Nong Toom (Suwan) sentiu-se, desde criança, uma mulher dentro de um corpo de homem. O seu jeito efeminado e a vontade de brincar com estojos de maquilhagem em vez de algo mais próprio para um rapaz traçaram-lhe uma infância e adolescência difíceis, mas viria a descobrir um talento natural para o boxe muay thai. Quando começa a lutar com maquilhagem feminina, alguns promotores da modalidade vêem ali boas possibilidades de marketing e o público corresponde, sobretudo quando Toom começa a ganhar combate atrás de combate. Baseado numa história real.
«Beautiful Boxer» é o yang para o yin de «Ong Bak» ou «Born to Fight»; um excelente contrapeso. Mas engloba também, em si mesmo, o equilíbrio dos opostos. É um filme onde figuram proeminentemente as artes marciais tailandesas, mas vai para lá da definição como "filme de acção".
Tratando-se da recriação de uma história real, os combates são mais “realistas” do que “espectaculares”. A utilização de praticantes de muay thai no papel dos oponentes do protagonista dá um grande contributo para a credibilidade das performances. O próprio Asanee Suwan é um campeão da modalidade e a wrestler japonesa Inoue Kyoko participa no filme, revivendo o desafio onde participou 15 anos antes.
Mas «Beautiful Boxer» é, formalmente e antes de tudo o mais, um drama sobre uma rapariga aprisionada num corpo de rapaz. A "fuga" deu-se finalmente em 1999, com a almejada operação de mudança de sexo.
Nong Toom, ou Parinya Charaenphol, apadrinhou o filme sobre a sua vida, trabalhando inclusive como consultora dos rituais de dança associados às exibições de muay thai, directamente com Suwan.
O travestismo e a homossexualidade são temas usados de forma recorrente, e com fins humorísticos, no cinema tailandês, mesmo em filmes mais sérios, como «Mekhong Full Moon Party» (2002). Recorde-se que um dos maiores êxitos do cinema local foi «The Iron Ladies» (2000), também baseado numa história real: o sucesso de uma equipa de voleibol constituída por transsexuais, travestis e homossexuais.
Esta tendência assenta, em parte, no facto da Tailândia ser um país particularmente "tolerante" em relação a opções de orientação sexual.

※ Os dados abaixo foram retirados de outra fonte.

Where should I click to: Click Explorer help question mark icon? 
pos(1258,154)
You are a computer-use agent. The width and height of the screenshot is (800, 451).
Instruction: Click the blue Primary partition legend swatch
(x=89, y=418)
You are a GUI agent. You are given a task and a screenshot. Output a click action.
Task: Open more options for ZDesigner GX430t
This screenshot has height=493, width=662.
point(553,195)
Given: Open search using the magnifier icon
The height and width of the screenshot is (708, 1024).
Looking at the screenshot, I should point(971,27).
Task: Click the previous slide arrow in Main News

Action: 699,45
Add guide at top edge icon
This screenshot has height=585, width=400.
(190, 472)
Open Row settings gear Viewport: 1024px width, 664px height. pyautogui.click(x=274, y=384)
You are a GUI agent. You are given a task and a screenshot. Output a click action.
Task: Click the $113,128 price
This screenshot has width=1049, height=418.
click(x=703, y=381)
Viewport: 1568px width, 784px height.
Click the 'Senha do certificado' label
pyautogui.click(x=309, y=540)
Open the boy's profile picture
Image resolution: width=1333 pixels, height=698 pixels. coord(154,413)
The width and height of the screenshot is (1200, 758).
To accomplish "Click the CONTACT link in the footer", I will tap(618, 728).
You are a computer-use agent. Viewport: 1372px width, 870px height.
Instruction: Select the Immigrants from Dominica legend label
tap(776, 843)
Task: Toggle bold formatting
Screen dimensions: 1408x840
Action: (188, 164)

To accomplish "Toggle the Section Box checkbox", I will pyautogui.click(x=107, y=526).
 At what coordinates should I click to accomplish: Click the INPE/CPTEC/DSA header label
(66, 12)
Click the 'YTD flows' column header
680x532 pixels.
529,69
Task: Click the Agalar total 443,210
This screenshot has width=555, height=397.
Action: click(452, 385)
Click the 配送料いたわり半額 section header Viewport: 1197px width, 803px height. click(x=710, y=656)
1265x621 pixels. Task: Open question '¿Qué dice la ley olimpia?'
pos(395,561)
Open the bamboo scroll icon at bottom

No caso relatado em «Beautiful Boxer», poderíamos perguntar se o público aplaudia a acarinhava Nong Toom pela coragem e determinação em lutar contra as pressões sociais para fazer uma operação de mudança de sexo ou apesar disso.
Sendo certo que o humor não foi erradicado do ecrã, não é essa a tónica dominante num filme que permanece um ensaio válido sobre a luta de um homem — no ringue e no seio da sociedade — para poder tornar-se mulher.